§ Verilen Görev:
"You are a computer-use agent. 565x518 pixels." ifadesinin geçtiği satırdan başlayın ve "Instruction: Click the blue floppy save icon" ifadesinin geçtiği satırdan sonra durun; bu satırlarda "blue" ifadesini "green" ile değiştirerek yeniden yazın, başka hiçbir şeye dokunmayın.

§ Veri Kümesi İçeriği:
===

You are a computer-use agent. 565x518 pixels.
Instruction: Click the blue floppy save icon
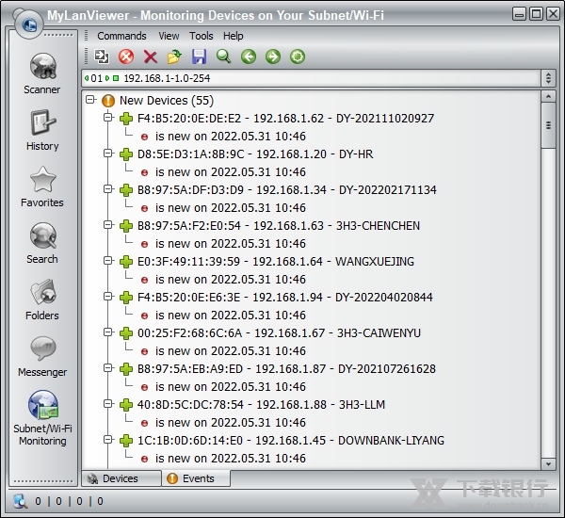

===

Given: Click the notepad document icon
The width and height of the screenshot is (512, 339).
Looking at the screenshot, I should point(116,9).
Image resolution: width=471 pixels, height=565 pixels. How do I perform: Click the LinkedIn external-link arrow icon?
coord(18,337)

===

§ Yazılı Yanıt:
You are a computer-use agent. 565x518 pixels.
Instruction: Click the green floppy save icon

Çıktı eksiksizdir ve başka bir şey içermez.